#### Complete the following:
1. Answer these questions from the restricted stock award agreement:
(a) According to the certificate legend, where is a copy of the agreement kept on file?
(b) What share of the covered stock becomes nonforfeitable when the Grantee completes each one-year period of continuous service?
(c) Which body holds the power to alter, amend, suspend or discontinue the Plan?
2. Write the next part of the restricted stock award agreement, beginning after its final sentence.

#### Document text:
1. NUMBER OF SHARES. This Award provides the Grantee with the right to receive
_________ shares of the Company's common stock ("Common Stock"), subject to
Section 8.11 of the Plan and the vesting rules set forth there and here. All of
these shares will be transferred to the Grantee immediately upon vesting, (i)
subject to the terms and restrictions set forth here and in the Plan, and (ii)
bearing the following legend:
Any sale, transfer, encumbrance or other disposition (whether
voluntary or involuntary, by gift or otherwise) of the Shares
represented by this certificate is restricted by the terms of
a Restricted Stock Award Agreement dated _________ ___, ____.
A copy of this document is on file at the principal office of
the IBERIABANK Corporation and may be inspected during its
regular business hours. By acceptance of this certificate, the
holder hereof agrees to be bound by the terms of such
Restricted Stock Award .
2. VESTING RULES. The Grantee's right to the shares subject to this Award shall
become nonforfeitable as to one third (33-1/3%) of the shares covered by this
agreement upon the Grantee's completion of each of the three one-year periods of
continuous service as a consultant, director, or employee of the Company after
the Date of Grant.
3. SUBJECT TO PLAN. This Award is subject to all the terms and conditions of the
Plan, and specifically to the power (i) of the Committee to make interpretations
of the Plan and of Awards granted thereunder, and (ii) of the Company's Board of
Directors to alter, amend, suspend or discontinue the Plan subject to the
limitations expressed in the Plan. By acceptance hereof, the Grantee
acknowledges receipt of a copy of the Plan and hereby accepts and agrees to be
bound by all of its terms and conditions as if it had been set out verbatim in
this Agreement. In addition, the Grantee recognizes and agrees that all
determinations, interpretations or other actions respecting the Plan may be made
by a majority of the Board of Directors of the Company or of the Committee, and
that such determinations, interpretations or other actions are final, conclusive
and binding upon all parties, including the Grantee, his heirs and
representatives.

#### Data lines:
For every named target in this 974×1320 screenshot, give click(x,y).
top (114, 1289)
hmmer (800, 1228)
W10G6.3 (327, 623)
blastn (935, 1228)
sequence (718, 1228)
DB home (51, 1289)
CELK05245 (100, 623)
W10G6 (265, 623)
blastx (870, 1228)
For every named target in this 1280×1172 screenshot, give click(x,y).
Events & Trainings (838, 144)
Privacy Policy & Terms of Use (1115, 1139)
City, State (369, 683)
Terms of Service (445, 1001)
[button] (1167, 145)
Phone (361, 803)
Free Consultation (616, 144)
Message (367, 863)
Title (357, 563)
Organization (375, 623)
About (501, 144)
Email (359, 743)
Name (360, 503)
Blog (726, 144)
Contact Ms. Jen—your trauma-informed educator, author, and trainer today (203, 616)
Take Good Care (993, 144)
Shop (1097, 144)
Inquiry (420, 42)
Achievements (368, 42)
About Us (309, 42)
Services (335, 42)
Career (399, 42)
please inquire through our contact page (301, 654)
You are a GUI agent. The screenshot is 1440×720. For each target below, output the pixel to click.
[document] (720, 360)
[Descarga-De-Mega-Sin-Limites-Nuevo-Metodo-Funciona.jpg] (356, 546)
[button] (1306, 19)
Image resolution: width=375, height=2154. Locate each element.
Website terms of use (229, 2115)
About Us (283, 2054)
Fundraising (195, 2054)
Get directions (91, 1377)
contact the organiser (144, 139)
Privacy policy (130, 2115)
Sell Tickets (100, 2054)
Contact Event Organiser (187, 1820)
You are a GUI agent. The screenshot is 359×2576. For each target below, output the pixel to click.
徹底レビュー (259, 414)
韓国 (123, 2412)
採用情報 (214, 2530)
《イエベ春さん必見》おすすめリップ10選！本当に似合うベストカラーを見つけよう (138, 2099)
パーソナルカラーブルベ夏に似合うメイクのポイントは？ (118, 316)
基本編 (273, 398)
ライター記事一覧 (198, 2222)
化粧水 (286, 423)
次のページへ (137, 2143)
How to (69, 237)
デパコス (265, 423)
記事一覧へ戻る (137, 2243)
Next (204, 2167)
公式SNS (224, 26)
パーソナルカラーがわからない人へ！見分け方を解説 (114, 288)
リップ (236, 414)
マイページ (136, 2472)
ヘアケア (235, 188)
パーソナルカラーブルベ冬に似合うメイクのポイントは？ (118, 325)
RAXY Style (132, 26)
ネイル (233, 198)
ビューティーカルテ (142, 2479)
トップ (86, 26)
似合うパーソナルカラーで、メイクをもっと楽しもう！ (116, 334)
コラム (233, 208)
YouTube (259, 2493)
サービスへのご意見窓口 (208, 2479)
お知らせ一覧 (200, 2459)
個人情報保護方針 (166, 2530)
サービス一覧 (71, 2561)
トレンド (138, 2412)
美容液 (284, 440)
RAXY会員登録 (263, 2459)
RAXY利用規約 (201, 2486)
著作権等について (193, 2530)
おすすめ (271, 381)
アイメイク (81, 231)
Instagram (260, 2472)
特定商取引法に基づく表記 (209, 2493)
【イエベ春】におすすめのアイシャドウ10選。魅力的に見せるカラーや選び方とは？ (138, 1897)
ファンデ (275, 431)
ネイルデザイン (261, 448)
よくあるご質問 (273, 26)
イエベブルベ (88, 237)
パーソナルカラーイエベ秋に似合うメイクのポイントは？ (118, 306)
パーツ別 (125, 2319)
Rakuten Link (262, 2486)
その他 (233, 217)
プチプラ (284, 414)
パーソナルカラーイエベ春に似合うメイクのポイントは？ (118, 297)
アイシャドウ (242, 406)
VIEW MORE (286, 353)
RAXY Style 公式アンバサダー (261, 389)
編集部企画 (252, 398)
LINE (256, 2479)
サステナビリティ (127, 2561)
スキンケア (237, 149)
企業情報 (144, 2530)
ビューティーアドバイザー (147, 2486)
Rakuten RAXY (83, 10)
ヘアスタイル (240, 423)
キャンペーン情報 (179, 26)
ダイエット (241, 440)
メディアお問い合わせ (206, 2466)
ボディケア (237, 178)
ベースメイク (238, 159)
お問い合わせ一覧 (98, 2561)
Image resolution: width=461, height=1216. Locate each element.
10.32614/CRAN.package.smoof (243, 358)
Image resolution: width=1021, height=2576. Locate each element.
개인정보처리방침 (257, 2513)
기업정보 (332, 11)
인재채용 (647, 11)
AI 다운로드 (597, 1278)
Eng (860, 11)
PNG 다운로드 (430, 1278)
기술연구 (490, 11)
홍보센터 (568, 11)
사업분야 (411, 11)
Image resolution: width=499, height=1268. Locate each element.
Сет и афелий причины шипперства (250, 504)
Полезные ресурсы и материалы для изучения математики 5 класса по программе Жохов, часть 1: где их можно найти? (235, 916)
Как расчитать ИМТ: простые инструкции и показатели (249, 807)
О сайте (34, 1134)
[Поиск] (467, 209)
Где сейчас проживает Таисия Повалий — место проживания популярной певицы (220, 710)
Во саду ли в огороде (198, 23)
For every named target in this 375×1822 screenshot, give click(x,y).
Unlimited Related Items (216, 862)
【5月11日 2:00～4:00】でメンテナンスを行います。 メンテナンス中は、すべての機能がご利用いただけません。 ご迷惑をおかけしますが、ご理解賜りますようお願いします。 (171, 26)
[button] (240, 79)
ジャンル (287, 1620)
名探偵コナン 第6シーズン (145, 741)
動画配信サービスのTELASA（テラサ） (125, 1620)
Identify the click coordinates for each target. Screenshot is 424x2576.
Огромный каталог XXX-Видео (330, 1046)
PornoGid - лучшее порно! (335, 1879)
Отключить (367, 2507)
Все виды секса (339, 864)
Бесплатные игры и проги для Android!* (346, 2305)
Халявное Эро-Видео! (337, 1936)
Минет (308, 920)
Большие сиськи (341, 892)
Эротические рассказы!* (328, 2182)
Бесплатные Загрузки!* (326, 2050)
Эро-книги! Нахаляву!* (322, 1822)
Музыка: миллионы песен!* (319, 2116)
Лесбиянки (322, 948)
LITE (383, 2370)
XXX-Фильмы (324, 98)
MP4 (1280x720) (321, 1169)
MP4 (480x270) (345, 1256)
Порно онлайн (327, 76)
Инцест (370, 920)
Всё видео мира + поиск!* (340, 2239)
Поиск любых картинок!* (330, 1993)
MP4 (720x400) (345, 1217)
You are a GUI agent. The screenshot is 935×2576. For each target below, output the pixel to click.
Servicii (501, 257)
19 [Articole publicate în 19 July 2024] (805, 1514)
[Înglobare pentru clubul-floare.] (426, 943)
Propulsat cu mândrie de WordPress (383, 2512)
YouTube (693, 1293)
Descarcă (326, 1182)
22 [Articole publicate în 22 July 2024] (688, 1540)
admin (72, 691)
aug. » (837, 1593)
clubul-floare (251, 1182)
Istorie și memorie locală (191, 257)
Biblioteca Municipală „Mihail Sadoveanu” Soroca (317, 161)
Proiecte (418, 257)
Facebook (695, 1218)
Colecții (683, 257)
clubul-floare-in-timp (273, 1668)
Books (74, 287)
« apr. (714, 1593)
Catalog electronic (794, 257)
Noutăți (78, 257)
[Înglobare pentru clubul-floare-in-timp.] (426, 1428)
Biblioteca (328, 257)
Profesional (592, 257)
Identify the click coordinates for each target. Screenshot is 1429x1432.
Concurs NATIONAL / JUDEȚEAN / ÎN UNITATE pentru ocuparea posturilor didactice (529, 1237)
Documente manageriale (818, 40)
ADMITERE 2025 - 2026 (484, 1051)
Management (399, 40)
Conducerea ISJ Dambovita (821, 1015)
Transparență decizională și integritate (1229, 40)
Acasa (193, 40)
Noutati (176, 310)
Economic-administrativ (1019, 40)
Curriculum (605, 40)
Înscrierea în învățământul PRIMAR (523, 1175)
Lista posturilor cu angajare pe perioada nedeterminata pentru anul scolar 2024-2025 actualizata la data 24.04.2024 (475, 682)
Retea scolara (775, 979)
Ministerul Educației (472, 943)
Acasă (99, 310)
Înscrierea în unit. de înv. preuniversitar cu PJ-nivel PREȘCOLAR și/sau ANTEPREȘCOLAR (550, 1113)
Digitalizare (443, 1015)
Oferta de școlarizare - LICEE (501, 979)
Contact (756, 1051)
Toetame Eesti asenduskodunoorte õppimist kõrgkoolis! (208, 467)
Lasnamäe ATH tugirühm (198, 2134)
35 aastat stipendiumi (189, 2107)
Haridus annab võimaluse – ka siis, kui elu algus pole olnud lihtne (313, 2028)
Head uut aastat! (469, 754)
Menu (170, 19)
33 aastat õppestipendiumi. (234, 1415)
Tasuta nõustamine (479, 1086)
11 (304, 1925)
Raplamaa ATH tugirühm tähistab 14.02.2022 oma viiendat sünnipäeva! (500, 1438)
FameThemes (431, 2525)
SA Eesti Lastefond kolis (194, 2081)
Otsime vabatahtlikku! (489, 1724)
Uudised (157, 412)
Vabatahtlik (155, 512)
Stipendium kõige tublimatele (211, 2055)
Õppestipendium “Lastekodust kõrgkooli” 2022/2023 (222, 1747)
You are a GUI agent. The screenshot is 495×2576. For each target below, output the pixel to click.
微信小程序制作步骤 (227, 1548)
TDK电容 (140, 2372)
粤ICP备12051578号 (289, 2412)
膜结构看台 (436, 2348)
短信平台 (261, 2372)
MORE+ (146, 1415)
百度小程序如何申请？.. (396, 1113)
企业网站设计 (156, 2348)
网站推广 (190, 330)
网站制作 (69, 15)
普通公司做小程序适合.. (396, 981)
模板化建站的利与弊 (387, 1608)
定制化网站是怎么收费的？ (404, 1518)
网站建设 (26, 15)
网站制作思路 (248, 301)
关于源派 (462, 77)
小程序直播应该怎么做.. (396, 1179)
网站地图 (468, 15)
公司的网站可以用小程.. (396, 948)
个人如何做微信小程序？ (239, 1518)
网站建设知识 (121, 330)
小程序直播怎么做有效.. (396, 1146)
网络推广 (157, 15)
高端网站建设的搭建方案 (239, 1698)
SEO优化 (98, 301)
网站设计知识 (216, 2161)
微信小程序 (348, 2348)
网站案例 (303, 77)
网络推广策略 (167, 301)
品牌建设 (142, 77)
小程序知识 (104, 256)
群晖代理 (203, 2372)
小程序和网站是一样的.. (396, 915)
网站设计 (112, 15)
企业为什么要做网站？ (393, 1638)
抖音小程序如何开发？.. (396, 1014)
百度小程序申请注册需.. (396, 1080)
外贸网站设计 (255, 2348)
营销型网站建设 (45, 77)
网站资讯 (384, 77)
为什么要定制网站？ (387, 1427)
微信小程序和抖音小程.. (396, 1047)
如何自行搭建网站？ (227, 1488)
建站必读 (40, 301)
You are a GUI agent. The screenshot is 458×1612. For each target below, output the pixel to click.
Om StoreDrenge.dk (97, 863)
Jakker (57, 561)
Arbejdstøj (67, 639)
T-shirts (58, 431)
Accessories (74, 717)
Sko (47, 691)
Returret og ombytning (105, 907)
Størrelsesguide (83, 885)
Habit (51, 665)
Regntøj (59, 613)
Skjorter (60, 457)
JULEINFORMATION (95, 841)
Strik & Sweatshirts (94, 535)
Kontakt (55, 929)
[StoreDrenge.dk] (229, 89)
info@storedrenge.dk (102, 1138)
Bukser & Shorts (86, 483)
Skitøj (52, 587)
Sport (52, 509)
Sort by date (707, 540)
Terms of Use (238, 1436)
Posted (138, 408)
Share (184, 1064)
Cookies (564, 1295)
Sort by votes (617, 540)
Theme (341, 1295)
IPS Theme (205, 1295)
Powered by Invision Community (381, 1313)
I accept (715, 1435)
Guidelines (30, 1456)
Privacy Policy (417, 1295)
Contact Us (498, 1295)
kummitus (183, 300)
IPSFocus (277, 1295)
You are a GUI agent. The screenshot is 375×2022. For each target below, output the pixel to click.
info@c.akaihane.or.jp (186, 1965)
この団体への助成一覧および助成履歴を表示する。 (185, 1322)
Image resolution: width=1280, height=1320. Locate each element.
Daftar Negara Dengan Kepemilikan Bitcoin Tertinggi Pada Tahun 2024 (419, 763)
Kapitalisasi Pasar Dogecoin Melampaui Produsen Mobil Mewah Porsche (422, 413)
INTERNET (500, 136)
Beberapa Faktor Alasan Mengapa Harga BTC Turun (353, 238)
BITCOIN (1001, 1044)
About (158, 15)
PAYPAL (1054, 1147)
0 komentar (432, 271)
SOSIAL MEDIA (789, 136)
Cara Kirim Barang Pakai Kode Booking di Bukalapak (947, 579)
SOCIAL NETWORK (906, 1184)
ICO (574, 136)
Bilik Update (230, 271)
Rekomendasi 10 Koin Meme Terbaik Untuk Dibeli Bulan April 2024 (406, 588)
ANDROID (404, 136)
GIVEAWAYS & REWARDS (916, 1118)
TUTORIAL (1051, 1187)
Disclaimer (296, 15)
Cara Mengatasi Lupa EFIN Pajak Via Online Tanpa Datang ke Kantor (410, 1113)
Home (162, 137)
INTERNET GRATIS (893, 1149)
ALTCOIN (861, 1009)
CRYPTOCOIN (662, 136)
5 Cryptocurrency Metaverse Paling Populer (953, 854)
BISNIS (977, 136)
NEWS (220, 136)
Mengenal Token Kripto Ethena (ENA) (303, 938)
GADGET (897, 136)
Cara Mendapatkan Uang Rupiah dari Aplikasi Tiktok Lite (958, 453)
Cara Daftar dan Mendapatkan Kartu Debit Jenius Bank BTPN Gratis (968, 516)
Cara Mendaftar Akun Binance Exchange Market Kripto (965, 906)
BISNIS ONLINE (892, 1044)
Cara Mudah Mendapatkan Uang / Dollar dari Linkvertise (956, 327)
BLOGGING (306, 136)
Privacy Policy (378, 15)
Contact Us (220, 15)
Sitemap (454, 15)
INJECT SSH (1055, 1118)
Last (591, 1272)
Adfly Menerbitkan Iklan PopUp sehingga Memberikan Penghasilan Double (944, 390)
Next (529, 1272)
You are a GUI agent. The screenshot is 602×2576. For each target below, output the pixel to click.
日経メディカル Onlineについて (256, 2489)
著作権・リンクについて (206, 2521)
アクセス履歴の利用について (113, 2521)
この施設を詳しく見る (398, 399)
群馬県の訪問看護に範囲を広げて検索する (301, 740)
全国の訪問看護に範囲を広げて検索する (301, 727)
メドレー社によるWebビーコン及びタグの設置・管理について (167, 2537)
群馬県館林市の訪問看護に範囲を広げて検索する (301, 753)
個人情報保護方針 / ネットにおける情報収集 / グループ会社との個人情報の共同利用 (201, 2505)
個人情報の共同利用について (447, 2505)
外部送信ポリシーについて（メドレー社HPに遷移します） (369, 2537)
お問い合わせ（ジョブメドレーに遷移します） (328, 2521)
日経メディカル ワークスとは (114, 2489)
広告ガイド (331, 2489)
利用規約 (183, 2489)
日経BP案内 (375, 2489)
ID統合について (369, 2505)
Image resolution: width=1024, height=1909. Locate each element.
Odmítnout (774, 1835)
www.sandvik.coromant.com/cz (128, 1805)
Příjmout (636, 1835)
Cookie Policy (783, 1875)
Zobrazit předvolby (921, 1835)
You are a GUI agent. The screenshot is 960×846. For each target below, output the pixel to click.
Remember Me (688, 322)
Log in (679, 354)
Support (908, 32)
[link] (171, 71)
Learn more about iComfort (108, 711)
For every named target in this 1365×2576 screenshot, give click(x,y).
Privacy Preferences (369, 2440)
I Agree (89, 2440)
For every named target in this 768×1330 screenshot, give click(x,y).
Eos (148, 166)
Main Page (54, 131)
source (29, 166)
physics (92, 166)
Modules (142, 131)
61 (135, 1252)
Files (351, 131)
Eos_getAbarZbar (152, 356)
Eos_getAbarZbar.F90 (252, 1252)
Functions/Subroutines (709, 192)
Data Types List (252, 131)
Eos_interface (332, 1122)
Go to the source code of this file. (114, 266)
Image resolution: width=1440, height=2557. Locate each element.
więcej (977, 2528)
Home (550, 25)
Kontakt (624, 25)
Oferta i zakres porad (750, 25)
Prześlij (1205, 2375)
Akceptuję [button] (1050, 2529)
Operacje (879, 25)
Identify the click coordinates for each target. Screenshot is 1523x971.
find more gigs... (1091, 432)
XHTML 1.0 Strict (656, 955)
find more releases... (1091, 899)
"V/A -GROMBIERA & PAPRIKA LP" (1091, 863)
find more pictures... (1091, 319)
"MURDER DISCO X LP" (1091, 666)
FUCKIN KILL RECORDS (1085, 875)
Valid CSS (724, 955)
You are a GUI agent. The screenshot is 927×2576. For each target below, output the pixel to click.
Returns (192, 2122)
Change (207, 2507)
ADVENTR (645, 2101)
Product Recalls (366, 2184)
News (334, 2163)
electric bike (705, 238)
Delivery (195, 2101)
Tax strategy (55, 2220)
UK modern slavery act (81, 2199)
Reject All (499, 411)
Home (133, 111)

#### Results:
1.
(a) At the principal office of the IBERIABANK Corporation.
(b) One third (33-1/3%).
(c) The Company's Board of Directors.

2.
Restricted Stock Award
IBERIABANK Corporation
Supplemental Stock Option Plan
Page 2 of 2
4. NOTICES. Any notice, payment or communication required or permitted to be
given by any provision of this Agreement shall be in writing and shall be
delivered personally or sent by certified mail, return receipt requested,
addressed as follows: (i) if to the Company, to its main office (attention:
Supplemental Stock Option Plan Committee); (ii) if to Grantee, at the address
set forth on the signature page hereto. Each party may, from time to time, by
notice to the other party hereto, specify a new address for delivery of notices
to such party hereunder. Any such notice shall be deemed to be delivered, given,
and received for all purposes as of the date such notice is received or properly
mailed.
5. BINDING EFFECT. Except as otherwise provided in this Agreement or in the
Plan, every covenant, term, and provision of this Agreement shall be binding
upon and inure to the benefit of the parties hereto and their respective heirs,
legatees, legal representatives, successors, transferees, and assigns.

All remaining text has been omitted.